[MANDY PATINKIN SHOWCASE]


Meet a guy called Mandy

Jewish Chronicle
May 17, 1996

 

Crazy name, talented guy. Mandy (ne Mandel) Patinkin is a star of stage, screen and recording studio, equally comfortable with a Sondheim song and an Arthur Miller play. Helen Jacobus reports.

Any guy who calls me "babe" gets my vote, straight off. Especially if he's a sixfootsomething, courteous and good-looking New Yorker.

So, welcome to London, Mandy Patinkin, 43, actor and singer, who today finishes filming a BBC television adaptation of Arthur Miller's play, "Broken Glass," on location in the capital and at Ealing Studios.

The play is set in Brooklyn, in 1938, at the time of Kristallnacht. Patinkin stars as a Jewish doctor, whose patient, a Jewish woman, has inexplicably lost the use of her legs.

He is articulate, highly expressive and in possession of such a powerful larynx, his voice actually hurt my eardrums when it reached a crescendo at one point during our conversation.
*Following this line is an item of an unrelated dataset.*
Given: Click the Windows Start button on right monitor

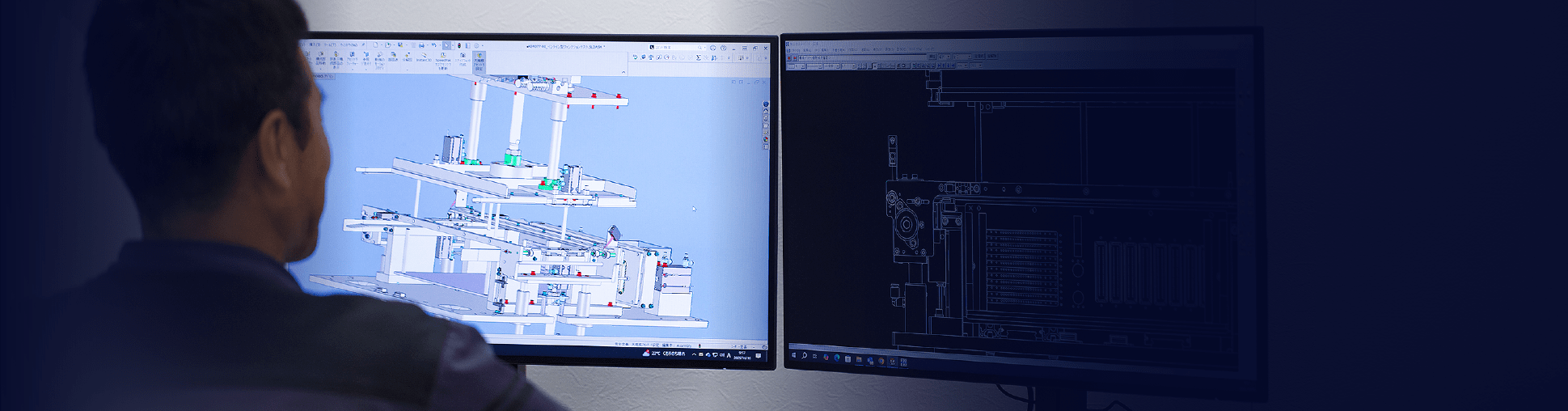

But before that, Mandy patiently explained the origins of his unusual name, a routine he must have run through thousands of times.

"My real name is Mandel; my Hebrew-Yiddish name is Menachem Mendel after my grandfather, Max, who came originally from Poland.

"His Yiddish-Hebrew name was Menachem Mendel. My parents gave me an American version of that name, which was Mandel. But they've have always called me Mandy, from the day they brought me home." Patinkin's career has been refreshingly varied. His movie roles have included playing the object of Barbra Streisand's desire in "Yentl" and co-starring in Rob Reiner's cult comedy, "The Princess Bride."

As a singer in musicals, he has won two Tonys: for his performance as Che Guevara in "Evita" on Broadway, in 1979; and again, five years later, for his portrayal of the French painter, Georges Seurat, in Stephen Sondheim's "Sunday in the Park with George." [Webmaster's note: Mandy did not win the Tony for Sunday in the Park with George, but was nominated.] On television, he has starred as surgeon Dr Jeffrey Geiger in the American medical drama series, "Chicago Hope," which returns to BBC 1 next month. Sadly he has had to relinquish the role because of the strain of leaving his wife, Kathryn, and their two sons, Isaac and Gideon, at home in New York, while he worked long hours on the show, far away in Los Angeles.

Being away from them for long periods is still an unavoidable wrench, but he is captivated by his role, Dr Hyman, in "Broken Glass" and identifies with the play's themes, quoting a few chunks of it.

"My character says this Nazi thing can't possibly last, but he's wrong. But he's right when he says we should believe in people."

His voice gets louder, much louder, as he says: "He's no different to me. I still can't believe, to this day, that human beings could have been capable of doing what they did there [in Nazi Germany], in Bosnia, in Rwanda."

Then it falls dramatically to barely a whisper. "But it [the Holocaust] is unimaginable."

Listening to this mesmerising verbal performance, it's no surprise to learn that Yiddish and cantorial music are in Mandy's blood.

Nor is it a surprise that Stephen Sondheim, reportedly, told the actor-singer that he sometimes goes over the top. But with such boundless energy, what can one expect?

Mandy Patinkin was brought up in an Orthodox family on the south side of Chicago, attended religion school every day "from the age of seven to 13 or 14," sang in synagogue choirs and retains an ambition to record at least one album of Yiddish songs, and also to be a cantor himself, particularly on High Holy-days.

"I just want to sing in synagogue because that's the first music I heard. That's what made me like music," he enthuses. "I'm working on an album of Yiddish songs. It's taking a little time because I keep getting sidetracked, and because I'm learning the language from scratch. It's the only professional goal that matters to me."

Recently, he performed a series of one-man concerts in London to promote his latest record, "Oscar and Steve" -- a collection of Hammerstein and Sondheim songs; he works closely with Stephen Sondheim, an association he describes as "a thrill, and I don't take it for granted."

One of the most touching moments during our meeting was his account of his feelings towards his religion. "I am a sort of renegade Jew, who makes up my own prayers. They're combinations of Hebrew prayers, the Shemah, kaddish, other prayers that I know -- e.e. cummings, Shakespeare, anything that I like the words to."

And whoever is listening up there would find those prayers compelling.